- [Task description] Each entry below is to be extracted exactly.

- [Given information]
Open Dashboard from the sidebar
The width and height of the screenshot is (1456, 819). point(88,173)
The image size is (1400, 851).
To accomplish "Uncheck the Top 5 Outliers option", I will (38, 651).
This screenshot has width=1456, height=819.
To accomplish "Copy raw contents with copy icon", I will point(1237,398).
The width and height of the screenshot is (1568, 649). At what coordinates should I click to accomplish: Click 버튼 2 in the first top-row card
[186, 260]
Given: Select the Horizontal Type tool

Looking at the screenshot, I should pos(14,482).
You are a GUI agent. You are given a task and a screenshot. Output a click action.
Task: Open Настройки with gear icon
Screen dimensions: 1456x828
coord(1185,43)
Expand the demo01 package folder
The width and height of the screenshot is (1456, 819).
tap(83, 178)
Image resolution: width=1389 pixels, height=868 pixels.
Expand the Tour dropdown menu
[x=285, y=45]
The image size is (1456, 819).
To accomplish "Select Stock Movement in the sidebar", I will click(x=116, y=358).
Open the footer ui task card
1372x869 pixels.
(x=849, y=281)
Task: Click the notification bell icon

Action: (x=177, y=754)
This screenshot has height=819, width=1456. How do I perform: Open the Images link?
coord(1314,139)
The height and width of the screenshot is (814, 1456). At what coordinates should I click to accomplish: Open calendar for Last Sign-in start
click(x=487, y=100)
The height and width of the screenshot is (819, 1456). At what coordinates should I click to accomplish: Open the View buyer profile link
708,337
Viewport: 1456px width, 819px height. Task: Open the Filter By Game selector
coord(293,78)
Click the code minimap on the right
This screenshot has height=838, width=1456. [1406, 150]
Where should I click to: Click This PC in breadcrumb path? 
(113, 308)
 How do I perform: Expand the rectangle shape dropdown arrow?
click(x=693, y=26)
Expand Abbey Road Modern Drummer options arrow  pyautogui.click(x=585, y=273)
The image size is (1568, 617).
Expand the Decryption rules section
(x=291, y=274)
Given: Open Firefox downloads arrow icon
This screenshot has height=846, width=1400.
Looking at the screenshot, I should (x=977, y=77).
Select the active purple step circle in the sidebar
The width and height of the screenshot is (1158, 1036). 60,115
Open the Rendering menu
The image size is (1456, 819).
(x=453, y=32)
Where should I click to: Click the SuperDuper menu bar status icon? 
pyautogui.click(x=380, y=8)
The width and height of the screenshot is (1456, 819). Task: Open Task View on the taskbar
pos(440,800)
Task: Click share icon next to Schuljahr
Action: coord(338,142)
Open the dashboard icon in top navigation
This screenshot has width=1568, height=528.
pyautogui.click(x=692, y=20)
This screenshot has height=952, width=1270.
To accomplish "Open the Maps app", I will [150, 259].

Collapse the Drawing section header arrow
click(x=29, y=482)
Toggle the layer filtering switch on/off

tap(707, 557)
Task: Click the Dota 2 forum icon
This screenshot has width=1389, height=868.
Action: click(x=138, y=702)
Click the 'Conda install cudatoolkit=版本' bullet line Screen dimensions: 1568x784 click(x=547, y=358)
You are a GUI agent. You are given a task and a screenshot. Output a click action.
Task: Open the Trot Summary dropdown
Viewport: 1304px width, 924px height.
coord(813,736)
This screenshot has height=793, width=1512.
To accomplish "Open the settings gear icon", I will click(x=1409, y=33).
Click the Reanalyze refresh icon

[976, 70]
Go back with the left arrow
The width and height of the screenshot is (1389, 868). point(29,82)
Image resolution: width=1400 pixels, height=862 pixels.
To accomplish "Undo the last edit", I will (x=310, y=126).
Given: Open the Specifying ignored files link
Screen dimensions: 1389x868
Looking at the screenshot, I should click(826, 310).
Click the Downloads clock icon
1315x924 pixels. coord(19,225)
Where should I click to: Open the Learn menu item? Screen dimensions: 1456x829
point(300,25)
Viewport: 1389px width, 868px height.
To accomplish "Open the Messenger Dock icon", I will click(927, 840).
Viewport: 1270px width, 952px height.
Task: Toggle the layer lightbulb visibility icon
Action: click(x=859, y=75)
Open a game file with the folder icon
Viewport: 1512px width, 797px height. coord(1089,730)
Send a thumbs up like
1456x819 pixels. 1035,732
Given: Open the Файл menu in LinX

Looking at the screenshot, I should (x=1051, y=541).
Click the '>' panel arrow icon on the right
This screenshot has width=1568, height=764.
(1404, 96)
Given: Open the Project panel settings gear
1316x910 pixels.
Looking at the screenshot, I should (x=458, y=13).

- [Answer below]
Open Dashboard from the sidebar
The width and height of the screenshot is (1456, 819). point(88,173)
The image size is (1400, 851).
To accomplish "Uncheck the Top 5 Outliers option", I will (38, 651).
This screenshot has width=1456, height=819.
To accomplish "Copy raw contents with copy icon", I will point(1237,398).
The width and height of the screenshot is (1568, 649). At what coordinates should I click to accomplish: Click 버튼 2 in the first top-row card
[186, 260]
Given: Select the Horizontal Type tool

Looking at the screenshot, I should pos(14,482).
You are a GUI agent. You are given a task and a screenshot. Output a click action.
Task: Open Настройки with gear icon
Screen dimensions: 1456x828
coord(1185,43)
Expand the demo01 package folder
The width and height of the screenshot is (1456, 819).
tap(83, 178)
Image resolution: width=1389 pixels, height=868 pixels.
Expand the Tour dropdown menu
[x=285, y=45]
The image size is (1456, 819).
To accomplish "Select Stock Movement in the sidebar", I will click(x=116, y=358).
Open the footer ui task card
1372x869 pixels.
(x=849, y=281)
Task: Click the notification bell icon

Action: (x=177, y=754)
This screenshot has height=819, width=1456. How do I perform: Open the Images link?
coord(1314,139)
The height and width of the screenshot is (814, 1456). At what coordinates should I click to accomplish: Open calendar for Last Sign-in start
click(x=487, y=100)
The height and width of the screenshot is (819, 1456). At what coordinates should I click to accomplish: Open the View buyer profile link
708,337
Viewport: 1456px width, 819px height. Task: Open the Filter By Game selector
coord(293,78)
Click the code minimap on the right
This screenshot has height=838, width=1456. [1406, 150]
Where should I click to: Click This PC in breadcrumb path? 
(113, 308)
 How do I perform: Expand the rectangle shape dropdown arrow?
click(x=693, y=26)
Expand Abbey Road Modern Drummer options arrow  pyautogui.click(x=585, y=273)
The image size is (1568, 617).
Expand the Decryption rules section
(x=291, y=274)
Given: Open Firefox downloads arrow icon
This screenshot has height=846, width=1400.
Looking at the screenshot, I should (x=977, y=77).
Select the active purple step circle in the sidebar
The width and height of the screenshot is (1158, 1036). 60,115
Open the Rendering menu
The image size is (1456, 819).
(x=453, y=32)
Where should I click to: Click the SuperDuper menu bar status icon? 
pyautogui.click(x=380, y=8)
The width and height of the screenshot is (1456, 819). Task: Open Task View on the taskbar
pos(440,800)
Task: Click share icon next to Schuljahr
Action: coord(338,142)
Open the dashboard icon in top navigation
This screenshot has width=1568, height=528.
pyautogui.click(x=692, y=20)
This screenshot has height=952, width=1270.
To accomplish "Open the Maps app", I will [150, 259].

Collapse the Drawing section header arrow
click(x=29, y=482)
Toggle the layer filtering switch on/off

tap(707, 557)
Task: Click the Dota 2 forum icon
This screenshot has width=1389, height=868.
Action: click(x=138, y=702)
Click the 'Conda install cudatoolkit=版本' bullet line Screen dimensions: 1568x784 click(x=547, y=358)
You are a GUI agent. You are given a task and a screenshot. Output a click action.
Task: Open the Trot Summary dropdown
Viewport: 1304px width, 924px height.
coord(813,736)
This screenshot has height=793, width=1512.
To accomplish "Open the settings gear icon", I will click(x=1409, y=33).
Click the Reanalyze refresh icon

[976, 70]
Go back with the left arrow
The width and height of the screenshot is (1389, 868). point(29,82)
Image resolution: width=1400 pixels, height=862 pixels.
To accomplish "Undo the last edit", I will (x=310, y=126).
Given: Open the Specifying ignored files link
Screen dimensions: 1389x868
Looking at the screenshot, I should click(826, 310).
Click the Downloads clock icon
1315x924 pixels. coord(19,225)
Where should I click to: Open the Learn menu item? Screen dimensions: 1456x829
point(300,25)
Viewport: 1389px width, 868px height.
To accomplish "Open the Messenger Dock icon", I will click(927, 840).
Viewport: 1270px width, 952px height.
Task: Toggle the layer lightbulb visibility icon
Action: click(x=859, y=75)
Open a game file with the folder icon
Viewport: 1512px width, 797px height. coord(1089,730)
Send a thumbs up like
1456x819 pixels. 1035,732
Given: Open the Файл menu in LinX

Looking at the screenshot, I should (x=1051, y=541).
Click the '>' panel arrow icon on the right
This screenshot has width=1568, height=764.
(1404, 96)
Given: Open the Project panel settings gear
1316x910 pixels.
Looking at the screenshot, I should (x=458, y=13).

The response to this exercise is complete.